# [ACTION ITEM]
Scan the listing below and copy each line holding the word "Back".
==*==
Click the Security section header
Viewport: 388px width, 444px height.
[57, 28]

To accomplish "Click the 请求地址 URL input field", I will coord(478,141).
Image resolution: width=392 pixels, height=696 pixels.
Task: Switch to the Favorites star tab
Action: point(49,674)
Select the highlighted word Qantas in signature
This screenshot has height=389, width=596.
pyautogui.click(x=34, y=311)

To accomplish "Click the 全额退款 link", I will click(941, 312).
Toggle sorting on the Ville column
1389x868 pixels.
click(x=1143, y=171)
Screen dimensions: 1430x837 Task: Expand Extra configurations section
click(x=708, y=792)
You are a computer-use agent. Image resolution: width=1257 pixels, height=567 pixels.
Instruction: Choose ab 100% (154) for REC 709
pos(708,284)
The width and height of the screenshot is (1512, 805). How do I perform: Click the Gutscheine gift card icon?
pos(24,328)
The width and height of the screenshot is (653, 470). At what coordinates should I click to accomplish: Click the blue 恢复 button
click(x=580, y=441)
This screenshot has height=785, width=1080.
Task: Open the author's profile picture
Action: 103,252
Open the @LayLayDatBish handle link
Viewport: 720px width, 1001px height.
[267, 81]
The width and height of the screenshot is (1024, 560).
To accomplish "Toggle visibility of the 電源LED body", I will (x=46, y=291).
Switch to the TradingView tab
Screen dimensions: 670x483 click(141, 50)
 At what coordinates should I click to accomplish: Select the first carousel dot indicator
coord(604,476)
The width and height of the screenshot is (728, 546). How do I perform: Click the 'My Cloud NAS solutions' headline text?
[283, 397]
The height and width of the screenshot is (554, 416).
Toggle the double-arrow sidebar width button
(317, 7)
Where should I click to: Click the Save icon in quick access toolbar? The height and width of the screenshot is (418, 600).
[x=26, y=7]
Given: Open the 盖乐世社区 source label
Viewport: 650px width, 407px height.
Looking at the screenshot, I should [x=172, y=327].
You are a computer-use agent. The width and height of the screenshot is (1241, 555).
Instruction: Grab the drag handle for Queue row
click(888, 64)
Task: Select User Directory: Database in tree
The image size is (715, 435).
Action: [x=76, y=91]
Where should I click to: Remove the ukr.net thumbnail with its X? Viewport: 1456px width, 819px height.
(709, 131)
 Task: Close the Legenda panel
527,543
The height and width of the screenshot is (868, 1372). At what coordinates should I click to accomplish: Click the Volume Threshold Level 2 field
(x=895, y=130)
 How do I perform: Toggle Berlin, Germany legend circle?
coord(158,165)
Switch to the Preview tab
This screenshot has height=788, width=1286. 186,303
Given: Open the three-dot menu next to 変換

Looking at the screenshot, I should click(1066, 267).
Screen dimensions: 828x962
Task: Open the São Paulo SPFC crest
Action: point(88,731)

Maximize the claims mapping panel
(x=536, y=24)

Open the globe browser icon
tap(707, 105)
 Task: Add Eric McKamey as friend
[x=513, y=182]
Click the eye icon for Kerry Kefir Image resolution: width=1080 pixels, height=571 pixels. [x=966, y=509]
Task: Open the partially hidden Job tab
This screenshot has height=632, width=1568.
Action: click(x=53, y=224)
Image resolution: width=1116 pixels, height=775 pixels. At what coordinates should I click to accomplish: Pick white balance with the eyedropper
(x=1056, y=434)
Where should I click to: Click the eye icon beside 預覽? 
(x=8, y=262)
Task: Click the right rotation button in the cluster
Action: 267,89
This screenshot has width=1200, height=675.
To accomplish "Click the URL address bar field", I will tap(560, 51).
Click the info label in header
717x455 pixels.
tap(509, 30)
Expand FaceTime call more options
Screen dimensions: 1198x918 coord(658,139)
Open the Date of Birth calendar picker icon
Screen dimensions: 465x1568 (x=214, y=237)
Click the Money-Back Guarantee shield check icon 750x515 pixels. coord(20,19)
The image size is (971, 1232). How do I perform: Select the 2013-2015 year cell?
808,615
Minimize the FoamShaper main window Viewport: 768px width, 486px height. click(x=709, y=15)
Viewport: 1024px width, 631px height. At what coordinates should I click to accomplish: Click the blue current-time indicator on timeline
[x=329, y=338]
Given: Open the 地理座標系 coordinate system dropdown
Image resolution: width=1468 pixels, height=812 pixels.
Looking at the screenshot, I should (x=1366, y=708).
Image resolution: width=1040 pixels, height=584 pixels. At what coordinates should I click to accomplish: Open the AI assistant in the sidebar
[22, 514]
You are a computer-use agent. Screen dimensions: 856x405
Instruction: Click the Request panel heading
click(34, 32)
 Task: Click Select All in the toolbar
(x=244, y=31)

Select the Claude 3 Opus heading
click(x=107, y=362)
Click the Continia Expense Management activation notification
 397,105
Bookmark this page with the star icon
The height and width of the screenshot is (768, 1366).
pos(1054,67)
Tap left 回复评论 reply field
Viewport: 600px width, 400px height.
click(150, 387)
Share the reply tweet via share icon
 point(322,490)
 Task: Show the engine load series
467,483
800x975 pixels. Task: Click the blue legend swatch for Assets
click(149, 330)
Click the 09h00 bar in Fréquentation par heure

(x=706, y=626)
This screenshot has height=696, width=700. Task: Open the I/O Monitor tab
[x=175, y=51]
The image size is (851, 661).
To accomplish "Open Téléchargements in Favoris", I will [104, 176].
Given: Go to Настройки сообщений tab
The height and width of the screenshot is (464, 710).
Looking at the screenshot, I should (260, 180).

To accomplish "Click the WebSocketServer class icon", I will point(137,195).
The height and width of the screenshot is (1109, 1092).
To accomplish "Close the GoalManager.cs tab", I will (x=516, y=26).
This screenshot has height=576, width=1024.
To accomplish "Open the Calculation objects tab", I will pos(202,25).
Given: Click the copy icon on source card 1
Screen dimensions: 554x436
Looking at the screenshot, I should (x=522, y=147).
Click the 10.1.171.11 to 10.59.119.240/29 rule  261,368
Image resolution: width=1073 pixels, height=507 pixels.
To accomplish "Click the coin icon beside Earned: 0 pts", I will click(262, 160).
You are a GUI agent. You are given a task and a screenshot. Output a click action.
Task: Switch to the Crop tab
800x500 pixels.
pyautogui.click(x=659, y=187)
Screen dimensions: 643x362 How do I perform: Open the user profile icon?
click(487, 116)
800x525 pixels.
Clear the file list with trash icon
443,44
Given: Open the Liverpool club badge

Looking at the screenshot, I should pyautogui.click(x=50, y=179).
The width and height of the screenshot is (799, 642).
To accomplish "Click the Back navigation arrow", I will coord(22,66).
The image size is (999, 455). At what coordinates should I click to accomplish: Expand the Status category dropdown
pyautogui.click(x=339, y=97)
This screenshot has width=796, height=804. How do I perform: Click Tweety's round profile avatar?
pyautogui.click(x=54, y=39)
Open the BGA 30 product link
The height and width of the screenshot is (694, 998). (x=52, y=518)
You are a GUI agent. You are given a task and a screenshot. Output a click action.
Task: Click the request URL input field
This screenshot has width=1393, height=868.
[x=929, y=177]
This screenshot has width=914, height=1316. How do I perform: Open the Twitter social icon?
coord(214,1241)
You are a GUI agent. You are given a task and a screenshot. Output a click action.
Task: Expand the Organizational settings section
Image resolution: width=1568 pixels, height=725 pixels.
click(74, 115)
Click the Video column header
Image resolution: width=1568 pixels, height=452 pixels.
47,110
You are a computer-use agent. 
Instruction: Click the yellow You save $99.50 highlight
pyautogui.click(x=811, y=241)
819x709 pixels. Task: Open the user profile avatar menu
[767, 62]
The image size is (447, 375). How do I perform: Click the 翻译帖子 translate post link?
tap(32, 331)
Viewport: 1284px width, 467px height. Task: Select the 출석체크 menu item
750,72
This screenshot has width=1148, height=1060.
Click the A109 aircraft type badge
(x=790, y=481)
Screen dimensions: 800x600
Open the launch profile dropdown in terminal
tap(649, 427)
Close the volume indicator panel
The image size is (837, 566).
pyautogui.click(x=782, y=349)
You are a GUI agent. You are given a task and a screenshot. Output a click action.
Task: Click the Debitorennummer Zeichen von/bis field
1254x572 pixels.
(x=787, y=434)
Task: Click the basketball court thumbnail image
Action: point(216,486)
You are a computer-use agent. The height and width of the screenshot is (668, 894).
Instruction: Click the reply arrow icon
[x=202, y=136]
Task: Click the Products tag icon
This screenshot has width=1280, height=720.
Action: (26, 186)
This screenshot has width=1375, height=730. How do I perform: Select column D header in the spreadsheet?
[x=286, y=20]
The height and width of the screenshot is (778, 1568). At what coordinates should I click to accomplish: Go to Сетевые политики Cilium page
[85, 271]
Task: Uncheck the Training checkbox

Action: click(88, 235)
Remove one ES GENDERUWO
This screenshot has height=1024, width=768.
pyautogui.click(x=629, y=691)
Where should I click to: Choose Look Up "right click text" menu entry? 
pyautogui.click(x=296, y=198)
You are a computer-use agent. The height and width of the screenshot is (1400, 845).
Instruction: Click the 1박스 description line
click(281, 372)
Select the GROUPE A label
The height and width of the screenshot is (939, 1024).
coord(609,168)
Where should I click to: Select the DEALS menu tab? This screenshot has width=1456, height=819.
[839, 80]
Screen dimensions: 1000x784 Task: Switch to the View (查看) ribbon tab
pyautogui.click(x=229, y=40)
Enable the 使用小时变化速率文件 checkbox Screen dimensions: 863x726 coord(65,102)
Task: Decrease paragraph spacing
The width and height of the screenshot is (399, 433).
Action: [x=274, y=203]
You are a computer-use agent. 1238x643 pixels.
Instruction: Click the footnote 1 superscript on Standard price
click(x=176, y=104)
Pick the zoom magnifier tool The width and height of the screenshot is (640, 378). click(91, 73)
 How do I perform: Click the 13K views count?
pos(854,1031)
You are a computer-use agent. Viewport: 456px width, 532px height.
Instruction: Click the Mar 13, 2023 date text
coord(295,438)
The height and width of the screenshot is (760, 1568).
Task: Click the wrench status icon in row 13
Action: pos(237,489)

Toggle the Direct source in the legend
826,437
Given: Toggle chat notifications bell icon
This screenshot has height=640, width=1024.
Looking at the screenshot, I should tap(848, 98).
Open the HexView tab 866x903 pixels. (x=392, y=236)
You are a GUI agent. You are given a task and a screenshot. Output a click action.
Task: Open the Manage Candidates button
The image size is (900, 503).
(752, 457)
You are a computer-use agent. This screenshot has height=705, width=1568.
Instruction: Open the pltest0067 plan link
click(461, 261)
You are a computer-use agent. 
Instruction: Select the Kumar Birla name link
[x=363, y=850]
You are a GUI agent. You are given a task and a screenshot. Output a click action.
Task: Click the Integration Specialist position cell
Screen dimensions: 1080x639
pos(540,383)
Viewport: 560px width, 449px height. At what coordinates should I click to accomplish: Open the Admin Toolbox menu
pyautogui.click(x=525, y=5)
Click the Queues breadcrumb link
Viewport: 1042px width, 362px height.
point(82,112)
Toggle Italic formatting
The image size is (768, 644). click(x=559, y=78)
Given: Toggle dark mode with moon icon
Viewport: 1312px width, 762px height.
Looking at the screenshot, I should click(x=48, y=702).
==*==
# [ANSWER TO THE EXERCISE]
Click the Money-Back Guarantee shield check icon 750x515 pixels. coord(20,19)
To accomplish "Click the Back navigation arrow", I will coord(22,66).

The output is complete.